Formula One World Championship career
- Nationality: Italian
- Active years: 1978
- Teams: Surtees
- Entries: 1 (0 starts)
- Championships: 0
- Wins: 0
- Podiums: 0
- Career points: 0
- Pole positions: 0
- Fastest laps: 0
- First entry: 1978 Italian Grand Prix

= Gimax =

Italian racing driver (1938–2021)

"Gimax", pseudonym of Carlo Franchi (1 January 1938 – 13 January 2021) was an Italian racing driver. He never raced under his real name, and his son has also raced using the name "Gimax".

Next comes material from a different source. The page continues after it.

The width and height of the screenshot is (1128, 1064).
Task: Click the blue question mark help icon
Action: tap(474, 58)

He entered one World Championship Formula One Grand Prix with Surtees, the 1978 Italian Grand Prix, but failed to qualify. He also participated in one non-Championship Formula One race, the 1979 Dino Ferrari Grand Prix.

== Sportscars ==
"Gimax" was a regular entrant in Italian sportscar racing during the 1970s and in 1978, he also competed in European Sportscar Championship, a series set up for that season in order to allow Group 6 prototypes to continue to compete in Europe for their own championship after the cancellation of the World Sports Car Championship.

The series was separated into two categories, one for the 2-Litre cars and the other for the larger capacity cars: "Gimax" won the 2-litre drivers' championship in an Osella, while Porsche driver Reinhold Joest won the Drivers' Championship for the larger capacity cars.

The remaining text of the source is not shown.